Setting out to bring a new fuzzy member into your family may seem like a dream — and there are many wonderful things about doing so — but it’s important to be cautious and alert through the process. Not only are there unethical puppy mills to avoid, but there are heartless scams being conducted on unsuspecting buyers. Below we’ve covered some of the common puppy scams, and have also provided you with a brief guide on safe and ethical puppy shopping.

Common Internet Puppy Scams

Internet puppy scams can take on many forms, but these are some of the most common scams we’ve seen:

  • The Rare Breed Scam: You’ve searched forever for a specific kind of breed — one that’s difficult to find and often very expensive to purchase. You eventually come across an ad with the perfect puppy. There may even be pictures of the dog, and the seller is often quick to respond to your questions and may even send additional photos. However, the seller doesn’t live near you, and they require a wire money transfer (not check or online payment system).. From here, you either never hear from the seller again, or they may insist that something is wrong and needs to be addressed before completing the transaction (such as providing extra funds for a new crate or shipping insurance). In either case, you will never receive the puppy, and the seller will stop responding.
  • The Free/Low Cost Puppy Scam: This is very similar to the above scam, only the seller says that the puppy is “free to a good home” or that they’re selling a well-known breed for a very low price. They may even use very convincing language, such as referring to the pets as their “babies” or have a sob story about why they must give their puppy away. They may even beg you to take good care of their pet and seem genuinely upset to part ways.

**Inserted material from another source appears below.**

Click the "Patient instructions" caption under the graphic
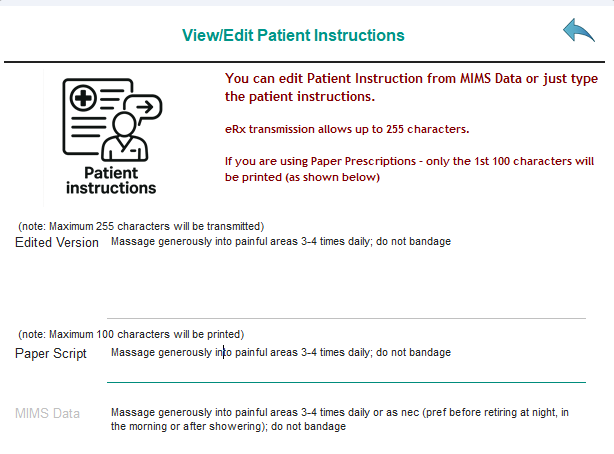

Like above, the seller is not located near you and requests a money transfer for shipping costs or the low fee. Again, they may say the money didn’t go through or that there was a problem and request a second transfer, or you’ll never hear from them again.
  • The Bait and Switch Scam: This scenario typically occurs when you’re looking for a specific breed. The seller will provide some photos of the puppy, answer your questions, and may provide you with false details from a legitimate animal shipping company. After sending the funds, you do actually receive a puppy, but it is not the puppy from the pictures. It may not even be the same breed! You will either have a very difficult time returning the puppy, or you may never hear from the seller again.
  • The False Sanctuary Scam: In this scam, the seller indicates that they’re selling puppies from a rescue house or sanctuary. However, their adoption fees are astronomical and they’ve justified the costs to you. You may get the right kind of puppy shipped to you, but it may be from a puppy mill or another unethical operation.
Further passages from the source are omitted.